The Sheriff's Department of San Bernardino County, California confirms the above figure on its website and also documents how female DV is serious and is usually not in self-defense.
As for men seeking shelter services in California, this official California government (pdf) report from the California Research Bureau shows, on pages 12 and 14, that at least 4,649 men sought shelter-based domestic violence services in 2003, and one shelter in Los Angeles reported even more male victims than female victims seeking services.
California State University maintains an online bibliography summarizing over 100 studies/analyses which found: "women are as physically aggressive, or more aggressive, than men in their relationships with their spouses or male partners." One of them is the most comprehensive analysis of existing research on DV ever done, which confirmed that women initiate DV as often as men, and also found that 38 percent of physically injured victims are men and that self-defense does not explain the female violence. (Prof.
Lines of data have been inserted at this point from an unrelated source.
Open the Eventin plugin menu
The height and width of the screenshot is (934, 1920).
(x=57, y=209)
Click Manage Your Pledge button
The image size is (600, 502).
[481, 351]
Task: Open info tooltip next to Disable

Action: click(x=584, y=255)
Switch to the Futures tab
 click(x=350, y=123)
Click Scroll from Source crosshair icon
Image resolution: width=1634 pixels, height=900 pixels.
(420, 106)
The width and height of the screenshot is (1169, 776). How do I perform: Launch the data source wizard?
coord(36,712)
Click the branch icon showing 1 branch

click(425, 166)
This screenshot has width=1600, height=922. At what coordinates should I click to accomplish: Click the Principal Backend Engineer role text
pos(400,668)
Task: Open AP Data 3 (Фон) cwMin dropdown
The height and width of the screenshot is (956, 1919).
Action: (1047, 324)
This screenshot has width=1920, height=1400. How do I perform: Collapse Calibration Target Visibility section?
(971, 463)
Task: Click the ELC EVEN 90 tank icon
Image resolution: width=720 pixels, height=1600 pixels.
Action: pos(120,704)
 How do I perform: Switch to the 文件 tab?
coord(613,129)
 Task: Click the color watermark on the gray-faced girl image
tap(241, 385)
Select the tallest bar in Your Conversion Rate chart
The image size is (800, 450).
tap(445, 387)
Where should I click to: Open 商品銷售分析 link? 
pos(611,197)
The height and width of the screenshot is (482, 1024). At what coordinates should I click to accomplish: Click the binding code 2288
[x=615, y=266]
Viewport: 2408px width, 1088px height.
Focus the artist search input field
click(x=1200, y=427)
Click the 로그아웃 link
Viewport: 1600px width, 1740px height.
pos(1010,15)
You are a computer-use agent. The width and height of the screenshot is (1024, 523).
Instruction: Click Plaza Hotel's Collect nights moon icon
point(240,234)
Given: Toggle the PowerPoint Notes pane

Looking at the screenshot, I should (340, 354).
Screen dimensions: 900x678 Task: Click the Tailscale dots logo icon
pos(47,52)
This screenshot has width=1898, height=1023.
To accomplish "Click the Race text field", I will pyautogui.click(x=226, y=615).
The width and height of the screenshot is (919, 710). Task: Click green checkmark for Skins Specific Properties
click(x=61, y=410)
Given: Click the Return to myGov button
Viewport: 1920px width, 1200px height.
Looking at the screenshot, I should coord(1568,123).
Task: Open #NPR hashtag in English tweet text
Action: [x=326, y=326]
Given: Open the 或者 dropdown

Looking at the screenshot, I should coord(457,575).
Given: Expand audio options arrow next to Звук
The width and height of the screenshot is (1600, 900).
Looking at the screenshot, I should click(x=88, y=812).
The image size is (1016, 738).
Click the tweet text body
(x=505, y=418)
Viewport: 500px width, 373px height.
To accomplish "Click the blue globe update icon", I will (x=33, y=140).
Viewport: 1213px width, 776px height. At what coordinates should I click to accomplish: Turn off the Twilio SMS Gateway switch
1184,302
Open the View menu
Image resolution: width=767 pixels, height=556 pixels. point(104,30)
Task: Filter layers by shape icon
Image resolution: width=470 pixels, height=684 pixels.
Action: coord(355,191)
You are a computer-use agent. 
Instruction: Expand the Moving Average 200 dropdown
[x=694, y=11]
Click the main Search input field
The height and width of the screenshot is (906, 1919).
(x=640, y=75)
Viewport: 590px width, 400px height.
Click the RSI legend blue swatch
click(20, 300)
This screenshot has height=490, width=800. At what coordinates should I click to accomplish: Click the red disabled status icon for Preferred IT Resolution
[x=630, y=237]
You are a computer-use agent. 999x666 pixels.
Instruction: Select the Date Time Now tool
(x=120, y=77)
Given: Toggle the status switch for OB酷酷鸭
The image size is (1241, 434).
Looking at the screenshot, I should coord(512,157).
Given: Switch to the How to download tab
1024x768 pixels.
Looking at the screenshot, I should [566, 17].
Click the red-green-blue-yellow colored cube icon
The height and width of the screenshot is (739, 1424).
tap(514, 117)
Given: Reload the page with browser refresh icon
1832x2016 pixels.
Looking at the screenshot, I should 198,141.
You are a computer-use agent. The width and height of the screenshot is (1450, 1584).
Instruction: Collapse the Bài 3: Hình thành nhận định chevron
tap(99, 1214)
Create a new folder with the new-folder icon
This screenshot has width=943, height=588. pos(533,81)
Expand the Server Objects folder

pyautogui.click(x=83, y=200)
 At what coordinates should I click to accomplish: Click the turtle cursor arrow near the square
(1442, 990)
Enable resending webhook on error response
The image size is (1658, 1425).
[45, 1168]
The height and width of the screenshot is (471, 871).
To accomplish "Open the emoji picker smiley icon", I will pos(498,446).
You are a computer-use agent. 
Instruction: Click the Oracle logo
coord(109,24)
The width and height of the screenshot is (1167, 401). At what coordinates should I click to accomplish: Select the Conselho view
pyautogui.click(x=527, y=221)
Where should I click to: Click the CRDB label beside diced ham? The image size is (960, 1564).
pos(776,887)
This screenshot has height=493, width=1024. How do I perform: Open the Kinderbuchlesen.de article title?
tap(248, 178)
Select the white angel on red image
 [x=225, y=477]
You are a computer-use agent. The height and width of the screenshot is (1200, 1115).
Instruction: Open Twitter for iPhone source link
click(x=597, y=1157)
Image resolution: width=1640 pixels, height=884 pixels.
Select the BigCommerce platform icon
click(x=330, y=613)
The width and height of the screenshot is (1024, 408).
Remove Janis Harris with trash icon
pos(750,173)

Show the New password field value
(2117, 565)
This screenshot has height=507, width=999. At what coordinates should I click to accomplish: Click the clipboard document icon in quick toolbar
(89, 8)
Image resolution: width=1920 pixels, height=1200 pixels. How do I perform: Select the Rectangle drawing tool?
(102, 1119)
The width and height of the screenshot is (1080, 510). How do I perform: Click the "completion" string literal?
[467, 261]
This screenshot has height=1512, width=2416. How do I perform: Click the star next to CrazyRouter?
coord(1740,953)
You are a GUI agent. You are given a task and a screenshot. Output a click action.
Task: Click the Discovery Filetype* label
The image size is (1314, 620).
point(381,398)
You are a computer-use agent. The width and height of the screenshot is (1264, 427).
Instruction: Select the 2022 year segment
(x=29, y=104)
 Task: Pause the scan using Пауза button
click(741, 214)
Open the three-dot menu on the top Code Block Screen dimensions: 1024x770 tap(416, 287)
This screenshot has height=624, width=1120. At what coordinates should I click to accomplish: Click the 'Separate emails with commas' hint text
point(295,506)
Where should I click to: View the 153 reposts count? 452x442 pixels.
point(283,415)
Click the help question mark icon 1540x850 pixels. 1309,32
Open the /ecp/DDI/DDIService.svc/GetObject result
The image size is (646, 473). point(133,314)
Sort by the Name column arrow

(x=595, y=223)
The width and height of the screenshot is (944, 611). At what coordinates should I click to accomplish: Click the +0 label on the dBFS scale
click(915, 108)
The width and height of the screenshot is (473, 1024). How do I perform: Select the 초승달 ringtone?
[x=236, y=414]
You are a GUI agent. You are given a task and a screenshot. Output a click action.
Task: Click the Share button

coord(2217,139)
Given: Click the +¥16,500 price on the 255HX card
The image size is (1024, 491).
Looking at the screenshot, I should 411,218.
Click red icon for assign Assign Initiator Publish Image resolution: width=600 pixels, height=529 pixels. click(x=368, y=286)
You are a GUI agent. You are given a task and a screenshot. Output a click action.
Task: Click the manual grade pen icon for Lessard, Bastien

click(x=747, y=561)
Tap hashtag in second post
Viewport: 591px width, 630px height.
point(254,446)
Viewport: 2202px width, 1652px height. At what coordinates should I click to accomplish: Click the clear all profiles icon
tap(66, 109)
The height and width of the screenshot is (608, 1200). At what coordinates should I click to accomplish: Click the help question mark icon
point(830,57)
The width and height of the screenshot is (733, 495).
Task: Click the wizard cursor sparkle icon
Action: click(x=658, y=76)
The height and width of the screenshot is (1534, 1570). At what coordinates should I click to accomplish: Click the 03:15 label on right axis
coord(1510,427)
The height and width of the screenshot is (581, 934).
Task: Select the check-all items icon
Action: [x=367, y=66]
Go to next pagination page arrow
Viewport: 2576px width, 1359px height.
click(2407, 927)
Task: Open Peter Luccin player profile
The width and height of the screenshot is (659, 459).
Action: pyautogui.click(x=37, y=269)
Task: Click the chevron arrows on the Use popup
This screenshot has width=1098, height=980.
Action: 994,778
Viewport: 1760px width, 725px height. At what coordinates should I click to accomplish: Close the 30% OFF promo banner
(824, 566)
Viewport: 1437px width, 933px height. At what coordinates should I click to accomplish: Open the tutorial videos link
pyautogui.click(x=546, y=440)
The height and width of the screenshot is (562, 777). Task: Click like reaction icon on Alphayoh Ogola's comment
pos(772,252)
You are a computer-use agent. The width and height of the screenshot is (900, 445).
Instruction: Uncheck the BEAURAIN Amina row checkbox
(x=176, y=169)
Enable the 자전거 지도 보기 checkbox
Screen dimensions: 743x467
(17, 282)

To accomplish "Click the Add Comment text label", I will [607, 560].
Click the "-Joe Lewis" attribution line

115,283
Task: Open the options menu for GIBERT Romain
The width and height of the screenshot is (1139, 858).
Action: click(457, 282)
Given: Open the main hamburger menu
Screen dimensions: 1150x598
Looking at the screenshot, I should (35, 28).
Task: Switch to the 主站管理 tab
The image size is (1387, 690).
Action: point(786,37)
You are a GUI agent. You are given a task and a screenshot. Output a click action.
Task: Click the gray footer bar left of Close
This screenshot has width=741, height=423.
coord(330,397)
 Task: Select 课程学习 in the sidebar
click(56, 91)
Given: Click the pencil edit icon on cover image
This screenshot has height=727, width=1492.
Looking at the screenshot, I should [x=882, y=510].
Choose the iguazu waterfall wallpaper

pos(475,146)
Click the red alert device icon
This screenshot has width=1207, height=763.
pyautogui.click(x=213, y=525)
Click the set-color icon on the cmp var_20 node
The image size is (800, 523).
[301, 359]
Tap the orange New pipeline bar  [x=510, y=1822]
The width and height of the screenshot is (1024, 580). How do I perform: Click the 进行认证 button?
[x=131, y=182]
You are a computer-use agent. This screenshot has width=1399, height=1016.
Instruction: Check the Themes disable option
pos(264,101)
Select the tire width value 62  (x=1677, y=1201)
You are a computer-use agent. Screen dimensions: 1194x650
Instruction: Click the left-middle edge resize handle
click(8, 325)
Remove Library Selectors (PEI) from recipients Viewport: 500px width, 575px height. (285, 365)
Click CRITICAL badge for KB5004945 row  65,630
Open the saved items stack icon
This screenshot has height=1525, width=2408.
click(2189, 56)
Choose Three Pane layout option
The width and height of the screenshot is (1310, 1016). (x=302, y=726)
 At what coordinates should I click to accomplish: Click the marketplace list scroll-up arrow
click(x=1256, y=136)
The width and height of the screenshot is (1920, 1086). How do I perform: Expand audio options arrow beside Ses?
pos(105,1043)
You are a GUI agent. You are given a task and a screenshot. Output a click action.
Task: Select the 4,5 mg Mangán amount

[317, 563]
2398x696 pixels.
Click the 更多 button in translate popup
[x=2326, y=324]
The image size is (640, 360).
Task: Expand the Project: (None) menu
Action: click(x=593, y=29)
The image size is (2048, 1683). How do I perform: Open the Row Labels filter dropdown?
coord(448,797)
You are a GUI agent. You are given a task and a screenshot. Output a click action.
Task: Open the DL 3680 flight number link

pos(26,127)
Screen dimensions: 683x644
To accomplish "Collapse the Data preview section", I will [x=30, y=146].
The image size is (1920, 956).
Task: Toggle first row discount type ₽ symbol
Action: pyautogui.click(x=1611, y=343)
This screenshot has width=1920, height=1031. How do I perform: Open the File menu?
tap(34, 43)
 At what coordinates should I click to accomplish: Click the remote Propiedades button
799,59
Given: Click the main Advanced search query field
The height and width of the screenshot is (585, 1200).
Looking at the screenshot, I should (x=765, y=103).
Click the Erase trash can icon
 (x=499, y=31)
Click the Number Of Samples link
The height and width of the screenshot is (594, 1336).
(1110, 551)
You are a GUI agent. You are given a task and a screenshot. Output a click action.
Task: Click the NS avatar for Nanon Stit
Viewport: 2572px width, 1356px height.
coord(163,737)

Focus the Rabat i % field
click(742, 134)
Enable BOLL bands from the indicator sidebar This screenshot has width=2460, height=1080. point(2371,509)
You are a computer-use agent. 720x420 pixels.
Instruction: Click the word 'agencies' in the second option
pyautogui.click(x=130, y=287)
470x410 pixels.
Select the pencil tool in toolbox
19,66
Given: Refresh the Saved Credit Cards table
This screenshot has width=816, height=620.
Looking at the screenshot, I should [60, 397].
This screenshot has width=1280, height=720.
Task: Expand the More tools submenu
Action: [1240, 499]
John Archer, "Sex Differences in Aggression Between Heterosexual Partners: A Meta-Analytic Review, Psychological Bulletin," November 2000. v. 126, n. 5, p. 651, 664.
In a University of Pennsylvania emergency room survey, 12 percent of men reported being physically assaulted by a female partner within the previous 12 months, often with weapons or hard objects, and the male victims were disproportionately black males with no health insurance.